Problem details: Output the records. Match them exactly.

□ □ □ □ □

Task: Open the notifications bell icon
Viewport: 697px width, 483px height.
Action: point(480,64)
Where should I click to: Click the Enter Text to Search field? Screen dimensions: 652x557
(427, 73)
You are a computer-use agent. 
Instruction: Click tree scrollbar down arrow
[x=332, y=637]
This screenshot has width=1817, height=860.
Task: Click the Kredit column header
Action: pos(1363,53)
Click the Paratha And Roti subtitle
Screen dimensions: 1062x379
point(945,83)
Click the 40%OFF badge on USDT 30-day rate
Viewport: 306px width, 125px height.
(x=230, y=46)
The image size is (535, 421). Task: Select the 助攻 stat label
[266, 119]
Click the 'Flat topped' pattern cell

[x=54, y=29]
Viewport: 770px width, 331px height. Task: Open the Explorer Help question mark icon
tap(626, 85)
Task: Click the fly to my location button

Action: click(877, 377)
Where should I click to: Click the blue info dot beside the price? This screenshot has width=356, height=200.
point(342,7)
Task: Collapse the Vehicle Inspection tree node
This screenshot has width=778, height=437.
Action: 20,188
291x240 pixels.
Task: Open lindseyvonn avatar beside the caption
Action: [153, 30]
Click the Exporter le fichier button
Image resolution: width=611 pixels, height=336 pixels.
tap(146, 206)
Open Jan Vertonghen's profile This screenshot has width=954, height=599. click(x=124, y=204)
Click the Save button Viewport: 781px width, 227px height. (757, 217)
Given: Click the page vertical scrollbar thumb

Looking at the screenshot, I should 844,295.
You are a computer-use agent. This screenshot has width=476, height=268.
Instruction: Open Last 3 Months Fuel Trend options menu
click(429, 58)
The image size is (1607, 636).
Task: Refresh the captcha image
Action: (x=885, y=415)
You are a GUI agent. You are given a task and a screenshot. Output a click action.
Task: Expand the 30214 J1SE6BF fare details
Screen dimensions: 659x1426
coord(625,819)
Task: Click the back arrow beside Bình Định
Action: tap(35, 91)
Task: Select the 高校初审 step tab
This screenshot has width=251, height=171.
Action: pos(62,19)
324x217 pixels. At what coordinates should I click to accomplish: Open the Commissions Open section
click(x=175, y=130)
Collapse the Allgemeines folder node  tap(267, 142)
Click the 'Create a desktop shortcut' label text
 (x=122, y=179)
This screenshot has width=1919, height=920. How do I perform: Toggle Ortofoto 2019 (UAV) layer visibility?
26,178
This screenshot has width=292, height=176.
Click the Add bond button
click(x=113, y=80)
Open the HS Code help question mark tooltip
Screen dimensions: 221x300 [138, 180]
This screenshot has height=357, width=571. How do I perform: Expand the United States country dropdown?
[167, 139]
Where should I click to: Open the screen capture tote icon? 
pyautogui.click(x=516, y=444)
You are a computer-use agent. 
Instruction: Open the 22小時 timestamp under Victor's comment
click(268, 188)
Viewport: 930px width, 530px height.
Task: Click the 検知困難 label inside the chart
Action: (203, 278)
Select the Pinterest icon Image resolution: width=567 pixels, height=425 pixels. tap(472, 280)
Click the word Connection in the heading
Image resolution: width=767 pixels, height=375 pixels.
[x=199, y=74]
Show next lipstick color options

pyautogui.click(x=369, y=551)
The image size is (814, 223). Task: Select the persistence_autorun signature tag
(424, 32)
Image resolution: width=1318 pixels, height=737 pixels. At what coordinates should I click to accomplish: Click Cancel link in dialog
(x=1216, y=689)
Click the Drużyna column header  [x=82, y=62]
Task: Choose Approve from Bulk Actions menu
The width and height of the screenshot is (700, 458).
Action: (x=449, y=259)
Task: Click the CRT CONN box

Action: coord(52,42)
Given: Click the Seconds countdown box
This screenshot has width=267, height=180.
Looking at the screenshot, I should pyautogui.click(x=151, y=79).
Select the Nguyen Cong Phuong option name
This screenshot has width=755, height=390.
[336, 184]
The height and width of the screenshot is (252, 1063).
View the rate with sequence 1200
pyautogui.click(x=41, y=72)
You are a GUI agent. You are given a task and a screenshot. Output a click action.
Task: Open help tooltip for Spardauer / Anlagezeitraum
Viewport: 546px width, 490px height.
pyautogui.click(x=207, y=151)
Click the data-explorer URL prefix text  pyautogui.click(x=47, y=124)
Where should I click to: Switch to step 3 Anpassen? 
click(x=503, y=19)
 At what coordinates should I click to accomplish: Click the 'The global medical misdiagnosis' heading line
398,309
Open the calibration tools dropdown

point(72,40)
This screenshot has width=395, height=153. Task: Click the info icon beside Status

□ □ □ □ □

Reply to the task:
Task: Open the notifications bell icon
Viewport: 697px width, 483px height.
Action: point(480,64)
Where should I click to: Click the Enter Text to Search field? Screen dimensions: 652x557
(427, 73)
You are a computer-use agent. 
Instruction: Click tree scrollbar down arrow
[x=332, y=637]
This screenshot has width=1817, height=860.
Task: Click the Kredit column header
Action: pos(1363,53)
Click the Paratha And Roti subtitle
Screen dimensions: 1062x379
point(945,83)
Click the 40%OFF badge on USDT 30-day rate
Viewport: 306px width, 125px height.
(x=230, y=46)
The image size is (535, 421). Task: Select the 助攻 stat label
[266, 119]
Click the 'Flat topped' pattern cell

[x=54, y=29]
Viewport: 770px width, 331px height. Task: Open the Explorer Help question mark icon
tap(626, 85)
Task: Click the fly to my location button

Action: click(877, 377)
Where should I click to: Click the blue info dot beside the price? This screenshot has width=356, height=200.
point(342,7)
Task: Collapse the Vehicle Inspection tree node
This screenshot has width=778, height=437.
Action: 20,188
291x240 pixels.
Task: Open lindseyvonn avatar beside the caption
Action: [153, 30]
Click the Exporter le fichier button
Image resolution: width=611 pixels, height=336 pixels.
tap(146, 206)
Open Jan Vertonghen's profile This screenshot has width=954, height=599. click(x=124, y=204)
Click the Save button Viewport: 781px width, 227px height. (757, 217)
Given: Click the page vertical scrollbar thumb

Looking at the screenshot, I should 844,295.
You are a computer-use agent. This screenshot has width=476, height=268.
Instruction: Open Last 3 Months Fuel Trend options menu
click(429, 58)
The image size is (1607, 636).
Task: Refresh the captcha image
Action: (x=885, y=415)
You are a GUI agent. You are given a task and a screenshot. Output a click action.
Task: Expand the 30214 J1SE6BF fare details
Screen dimensions: 659x1426
coord(625,819)
Task: Click the back arrow beside Bình Định
Action: tap(35, 91)
Task: Select the 高校初审 step tab
This screenshot has width=251, height=171.
Action: pos(62,19)
324x217 pixels. At what coordinates should I click to accomplish: Open the Commissions Open section
click(x=175, y=130)
Collapse the Allgemeines folder node  tap(267, 142)
Click the 'Create a desktop shortcut' label text
 (x=122, y=179)
This screenshot has width=1919, height=920. How do I perform: Toggle Ortofoto 2019 (UAV) layer visibility?
26,178
This screenshot has width=292, height=176.
Click the Add bond button
click(x=113, y=80)
Open the HS Code help question mark tooltip
Screen dimensions: 221x300 [138, 180]
This screenshot has height=357, width=571. How do I perform: Expand the United States country dropdown?
[167, 139]
Where should I click to: Open the screen capture tote icon? 
pyautogui.click(x=516, y=444)
You are a computer-use agent. 
Instruction: Open the 22小時 timestamp under Victor's comment
click(268, 188)
Viewport: 930px width, 530px height.
Task: Click the 検知困難 label inside the chart
Action: (203, 278)
Select the Pinterest icon Image resolution: width=567 pixels, height=425 pixels. tap(472, 280)
Click the word Connection in the heading
Image resolution: width=767 pixels, height=375 pixels.
[x=199, y=74]
Show next lipstick color options

pyautogui.click(x=369, y=551)
The image size is (814, 223). Task: Select the persistence_autorun signature tag
(424, 32)
Image resolution: width=1318 pixels, height=737 pixels. At what coordinates should I click to accomplish: Click Cancel link in dialog
(x=1216, y=689)
Click the Drużyna column header  [x=82, y=62]
Task: Choose Approve from Bulk Actions menu
The width and height of the screenshot is (700, 458).
Action: (x=449, y=259)
Task: Click the CRT CONN box

Action: coord(52,42)
Given: Click the Seconds countdown box
This screenshot has width=267, height=180.
Looking at the screenshot, I should pyautogui.click(x=151, y=79).
Select the Nguyen Cong Phuong option name
This screenshot has width=755, height=390.
[336, 184]
The height and width of the screenshot is (252, 1063).
View the rate with sequence 1200
pyautogui.click(x=41, y=72)
You are a GUI agent. You are given a task and a screenshot. Output a click action.
Task: Open help tooltip for Spardauer / Anlagezeitraum
Viewport: 546px width, 490px height.
pyautogui.click(x=207, y=151)
Click the data-explorer URL prefix text  pyautogui.click(x=47, y=124)
Where should I click to: Switch to step 3 Anpassen? 
click(x=503, y=19)
 At what coordinates should I click to accomplish: Click the 'The global medical misdiagnosis' heading line
398,309
Open the calibration tools dropdown

point(72,40)
This screenshot has width=395, height=153. Task: Click the info icon beside Status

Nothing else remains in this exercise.